### PROBLEM SET
1. Reproduce a stretch of the on-farm storage article word for word, starting at the words "Value comes in" and stopping after "higher quality service.".
2. In the on-farm storage article, what do bulk handlers typically not provide?

Start of EXTRACT PROVIDED

On-farm storage investment and grain marketing

Author: | Date: 12 Feb 2019

Take home messages

  • To command more money from your on-farm grain you must provide more value.
  • Identify who your customer is. It isn’t necessarily the end user of the grain.
  • Understand what your customer values – put yourself in their shoes.
  • Market dictates what should be stored on farm at any point in time.

To command more money, you must provide more value

Value comes in many forms and each enterprise values their attributes differently. In most aspects of business, we exchange value in return for money. For example, selling or buying goods (value) in exchange for money, or as a service provider exchanging a service (value) for money. To command more money, we typically need to provide more value, for example; better goods or a higher quality service.

On-farm storage is no different. To extract more money from your grain stored on farm, we need to provide more non-monetary value to the buyer of that grain. For a buyer to pay you more money they in turn need to be getting more value for themselves from the sale of that grain to justify doing so, otherwise they will buy from another source. Maintaining or creating value doesn’t have to involve significant outlay and often doesn’t cost anything at all. This can be achieved by maximising the already inherent value in the grain you produce or simple operational methods that create value that the buyer of your grain values.

Some examples are:

  • Maximise the value of the quality you produce:
    • Segregate based on grade and keep running samples and record stack averages.
  • Know your competitive advantage:
    • Identify what your local competition lacks. Bulk handlers typically don’t provide flexibility of operation or certainty of quality and service.
  • Solve the customers’ problems:
    • Wet weather access, weekend loading, short notice loading, known quality.
  • If you do it, do it properly:
    • Create a reputation of meeting/exceeding customers’ expectation. You will get first call when the customer values it.

Who is your customer?

End of EXTRACT PROVIDED
Start of RAW RECORDS

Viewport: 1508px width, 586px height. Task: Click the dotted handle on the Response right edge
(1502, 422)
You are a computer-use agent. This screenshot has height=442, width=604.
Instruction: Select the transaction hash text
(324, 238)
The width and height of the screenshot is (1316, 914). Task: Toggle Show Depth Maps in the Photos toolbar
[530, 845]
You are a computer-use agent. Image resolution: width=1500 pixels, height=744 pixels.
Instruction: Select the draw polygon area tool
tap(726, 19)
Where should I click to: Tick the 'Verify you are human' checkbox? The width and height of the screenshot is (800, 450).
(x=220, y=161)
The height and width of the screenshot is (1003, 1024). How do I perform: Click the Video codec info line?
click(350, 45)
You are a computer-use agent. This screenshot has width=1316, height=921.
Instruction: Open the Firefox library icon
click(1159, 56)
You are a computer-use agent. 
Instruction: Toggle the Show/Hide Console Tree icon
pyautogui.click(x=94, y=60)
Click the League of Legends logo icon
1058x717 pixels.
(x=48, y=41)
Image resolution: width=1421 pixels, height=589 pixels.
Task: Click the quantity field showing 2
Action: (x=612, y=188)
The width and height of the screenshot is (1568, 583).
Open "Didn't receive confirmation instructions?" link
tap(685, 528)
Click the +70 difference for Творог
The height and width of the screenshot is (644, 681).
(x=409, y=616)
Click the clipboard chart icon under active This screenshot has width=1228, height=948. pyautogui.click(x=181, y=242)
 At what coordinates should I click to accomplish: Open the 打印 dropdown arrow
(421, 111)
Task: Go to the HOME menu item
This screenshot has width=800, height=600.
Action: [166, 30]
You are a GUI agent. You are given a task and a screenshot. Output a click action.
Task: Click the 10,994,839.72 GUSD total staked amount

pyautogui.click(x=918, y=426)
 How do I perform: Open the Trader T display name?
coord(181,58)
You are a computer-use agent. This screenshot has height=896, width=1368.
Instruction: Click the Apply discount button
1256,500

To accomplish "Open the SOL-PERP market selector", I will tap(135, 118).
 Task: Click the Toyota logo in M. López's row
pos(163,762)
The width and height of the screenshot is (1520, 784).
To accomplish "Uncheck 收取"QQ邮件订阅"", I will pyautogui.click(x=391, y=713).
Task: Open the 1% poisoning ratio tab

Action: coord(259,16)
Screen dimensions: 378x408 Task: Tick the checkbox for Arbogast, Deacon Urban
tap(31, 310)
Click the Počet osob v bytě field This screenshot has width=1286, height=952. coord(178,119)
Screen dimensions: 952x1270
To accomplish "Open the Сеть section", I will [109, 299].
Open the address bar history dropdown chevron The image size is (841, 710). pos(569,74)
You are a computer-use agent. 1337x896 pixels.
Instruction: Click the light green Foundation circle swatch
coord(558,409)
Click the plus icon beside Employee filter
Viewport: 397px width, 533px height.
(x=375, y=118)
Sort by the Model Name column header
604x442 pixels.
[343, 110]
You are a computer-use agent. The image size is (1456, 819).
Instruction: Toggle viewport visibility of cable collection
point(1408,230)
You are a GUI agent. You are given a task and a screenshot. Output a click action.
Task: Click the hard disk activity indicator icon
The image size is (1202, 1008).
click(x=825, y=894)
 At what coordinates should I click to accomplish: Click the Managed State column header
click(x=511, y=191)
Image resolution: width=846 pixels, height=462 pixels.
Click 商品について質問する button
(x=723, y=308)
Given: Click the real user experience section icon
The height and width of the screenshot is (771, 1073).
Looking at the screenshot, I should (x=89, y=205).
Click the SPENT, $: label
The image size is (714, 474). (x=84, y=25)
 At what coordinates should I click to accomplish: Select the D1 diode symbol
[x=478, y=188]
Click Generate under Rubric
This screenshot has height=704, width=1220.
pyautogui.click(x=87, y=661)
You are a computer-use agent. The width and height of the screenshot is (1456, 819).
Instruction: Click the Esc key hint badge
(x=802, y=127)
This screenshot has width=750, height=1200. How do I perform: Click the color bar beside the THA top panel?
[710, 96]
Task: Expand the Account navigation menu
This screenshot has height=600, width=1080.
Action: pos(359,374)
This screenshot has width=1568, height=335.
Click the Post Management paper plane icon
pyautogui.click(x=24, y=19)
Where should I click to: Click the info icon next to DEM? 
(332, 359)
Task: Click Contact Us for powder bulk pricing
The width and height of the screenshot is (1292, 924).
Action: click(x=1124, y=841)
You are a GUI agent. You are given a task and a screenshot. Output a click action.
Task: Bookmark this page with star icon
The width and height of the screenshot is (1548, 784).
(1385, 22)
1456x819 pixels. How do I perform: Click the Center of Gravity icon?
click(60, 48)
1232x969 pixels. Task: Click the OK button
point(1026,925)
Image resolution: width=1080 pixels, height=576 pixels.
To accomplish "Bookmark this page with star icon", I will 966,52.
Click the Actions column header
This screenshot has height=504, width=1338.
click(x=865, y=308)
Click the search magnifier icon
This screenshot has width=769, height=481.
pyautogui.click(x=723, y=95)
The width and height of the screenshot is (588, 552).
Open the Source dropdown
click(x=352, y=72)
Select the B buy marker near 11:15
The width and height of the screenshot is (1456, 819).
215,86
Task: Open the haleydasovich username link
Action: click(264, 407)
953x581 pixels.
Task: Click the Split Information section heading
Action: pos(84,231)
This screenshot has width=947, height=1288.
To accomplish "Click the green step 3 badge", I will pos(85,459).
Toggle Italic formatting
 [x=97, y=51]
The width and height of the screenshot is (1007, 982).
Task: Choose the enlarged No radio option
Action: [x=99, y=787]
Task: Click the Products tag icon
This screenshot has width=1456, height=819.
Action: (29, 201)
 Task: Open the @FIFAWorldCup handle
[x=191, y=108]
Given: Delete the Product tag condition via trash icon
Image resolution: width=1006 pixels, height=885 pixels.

End of RAW RECORDS

### PER-TASK OUTPUTS
1.
Value comes in many forms and each enterprise values their attributes differently. In most aspects of business, we exchange value in return for money. For example, selling or buying goods (value) in exchange for money, or as a service provider exchanging a service (value) for money. To command more money, we typically need to provide more value, for example; better goods or a higher quality service.

2. Bulk handlers typically don't provide flexibility of operation or certainty of quality and service.